▸ **Okunacak metin**
====

Güngör Uras

Güngör Uras

guras@milliyet.com.tr

Tüm Yazıları
Haberin Devamı


Temizlik malzemesi üreten sanayi kuruluşları ile "Rize" çayını üreten Çaykur, "Rami" esnafına mal satmıyor. Ürünlerinin dolaylı olarak da olsa Rami piyasasına ulaşmasını yasaklıyor. Sebep: Rami esnafının bu malları bakkallara "ucuz fiyat" ile satması.
Rami esnafı yakınıyor: "Bu ne biçim iştir ki, kendi ülkemizde, paramızla mal satın alamıyoruz!.."
Üçüncü Mustafa'nın "veziriazam"ı Rami Mehmed Paşa, Eyüp semtinin ötesinde 1703 yılında bir çiftlik kurmuş. Üçüncü Mustafa döneminde buraya bir askeri konaklama ve eğitim tesisi yaptırılmış (1757 - 1774). Ve bu tesise "Rami Çiftliği Kışlası" adı verilmiş. Rami Kışlası içindeki binalar değişik dönemlerde yenilenmiş. 1800'lü yılların sonunda kışlanın etrafındaki tepelerde saray erkanı ve devlet ricali evler yaptırmış. Bulgaristan'dan gelen göçmenler eski çiftlik arazisinin üzerinde "Rami Cuma Mahallesi"ni kurmuş. 1950'li yıllarda Taşlıtarla olarak bilinen yerlere ikinci göçmen kafilesi yerleştirilmiş. Buraya "Rami Yeni Mahalle" adı verilmiş.
Askerlerimiz, Rami Kışlası'nı 1960'lı yılların başında Hazine'ye terk etmiş. 1965 yılında Haliç projesi çerçevesinde Unkapanı'ndaki toptancı dükkanlarının temizlenmesine karar verilince, Rami Kışlası'nın boş arazisinde toptancılara barakalar inşa ettirilmiş. Esnaf buraya taşınmış. Haliç kıyısında, Unkapanı sahil şeridindeki toptancıların Cenevizli tüccarlara, Bizans'a uzanan bir geçmişi var. Bizans döneminde de, Osmanlı döneminde de, Cumhuriyet döneminde de İstanbul'u buradaki esnaf beslemiş. Deniz yolu ile ulaşan kuru gıda maddeleri buradan İstanbul'a dağıtılmış.
Unkapanı'ndaki eski gıda maddesi toptancıları, şimdi Rami Kışlası arazisi içindeki 1.500 barakada işlerini sürdürüyor.

====

▸ **Sizden istenen**
Lütfen Rami hakkındaki metne göre şu üç ifadenin metinle uyuşup uyuşmadığını evet ya da hayır ile belirtin ve her biri için kararı veren sözleri metinden olduğu gibi alıntılayın. 1. Rami Mehmed Paşa çiftliğini 1703 yılında kurmuştur. 2. Rami Kışlası 1970'li yıllarda Hazine'ye bırakılmıştır. 3. Eski gıda toptancıları bugün Rami Kışlası arazisindeki 1.500 barakada çalışmaktadır. Sonraki materyale gerek yoktur.

Kayıtlı girdiler
====

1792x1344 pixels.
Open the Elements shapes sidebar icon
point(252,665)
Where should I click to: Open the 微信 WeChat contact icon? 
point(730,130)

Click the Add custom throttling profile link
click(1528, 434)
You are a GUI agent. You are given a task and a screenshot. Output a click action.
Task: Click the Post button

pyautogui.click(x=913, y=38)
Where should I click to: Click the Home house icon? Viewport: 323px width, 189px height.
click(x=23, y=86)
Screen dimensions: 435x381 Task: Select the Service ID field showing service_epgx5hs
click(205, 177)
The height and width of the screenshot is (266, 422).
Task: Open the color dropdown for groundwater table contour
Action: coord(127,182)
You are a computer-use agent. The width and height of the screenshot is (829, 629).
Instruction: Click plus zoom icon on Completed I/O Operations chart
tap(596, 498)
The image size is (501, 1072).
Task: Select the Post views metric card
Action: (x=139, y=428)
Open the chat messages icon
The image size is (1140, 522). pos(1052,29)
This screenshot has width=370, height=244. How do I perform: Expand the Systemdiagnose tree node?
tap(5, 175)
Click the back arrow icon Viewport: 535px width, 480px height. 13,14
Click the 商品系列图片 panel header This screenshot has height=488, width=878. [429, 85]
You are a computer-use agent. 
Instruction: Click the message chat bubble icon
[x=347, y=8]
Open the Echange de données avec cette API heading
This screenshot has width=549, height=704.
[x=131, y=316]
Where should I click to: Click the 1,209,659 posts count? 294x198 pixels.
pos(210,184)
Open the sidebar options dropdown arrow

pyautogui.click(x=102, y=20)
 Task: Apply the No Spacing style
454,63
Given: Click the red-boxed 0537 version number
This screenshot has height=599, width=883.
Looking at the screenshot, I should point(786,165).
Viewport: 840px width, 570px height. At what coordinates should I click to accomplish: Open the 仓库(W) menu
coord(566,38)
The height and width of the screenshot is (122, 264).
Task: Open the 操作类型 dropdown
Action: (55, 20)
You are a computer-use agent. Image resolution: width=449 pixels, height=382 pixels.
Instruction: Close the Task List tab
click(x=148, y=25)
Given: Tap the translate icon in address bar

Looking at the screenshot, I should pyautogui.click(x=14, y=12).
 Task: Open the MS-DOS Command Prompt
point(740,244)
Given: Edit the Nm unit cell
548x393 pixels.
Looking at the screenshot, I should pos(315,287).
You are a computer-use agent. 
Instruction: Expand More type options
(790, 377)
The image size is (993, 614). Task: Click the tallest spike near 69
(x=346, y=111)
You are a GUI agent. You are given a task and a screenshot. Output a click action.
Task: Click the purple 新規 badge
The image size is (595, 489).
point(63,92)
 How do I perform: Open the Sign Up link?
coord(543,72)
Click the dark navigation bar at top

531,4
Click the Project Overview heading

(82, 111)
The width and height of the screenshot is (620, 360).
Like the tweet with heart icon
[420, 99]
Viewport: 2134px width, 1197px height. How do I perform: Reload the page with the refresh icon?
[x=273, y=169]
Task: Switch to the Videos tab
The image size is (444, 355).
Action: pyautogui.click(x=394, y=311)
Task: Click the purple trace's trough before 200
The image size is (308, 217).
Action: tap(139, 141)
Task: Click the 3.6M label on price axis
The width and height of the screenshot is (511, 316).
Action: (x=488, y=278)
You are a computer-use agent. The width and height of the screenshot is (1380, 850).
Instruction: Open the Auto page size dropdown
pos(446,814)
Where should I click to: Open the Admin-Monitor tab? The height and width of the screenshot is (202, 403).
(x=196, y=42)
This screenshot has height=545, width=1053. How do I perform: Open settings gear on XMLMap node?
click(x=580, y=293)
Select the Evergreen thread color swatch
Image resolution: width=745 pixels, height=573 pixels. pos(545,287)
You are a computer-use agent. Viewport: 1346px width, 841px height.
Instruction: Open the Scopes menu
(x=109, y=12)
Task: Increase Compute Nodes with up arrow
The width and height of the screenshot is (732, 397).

====

▸ **Görev sonucu**
1. Evet: "Rami Mehmed Paşa, Eyüp semtinin ötesinde 1703 yılında bir çiftlik kurmuş."
2. Hayır: "Askerlerimiz, Rami Kışlası'nı 1960'lı yılların başında Hazine'ye terk etmiş."
3. Evet: "Unkapanı'ndaki eski gıda maddesi toptancıları, şimdi Rami Kışlası arazisi içindeki 1.500 barakada işlerini sürdürüyor."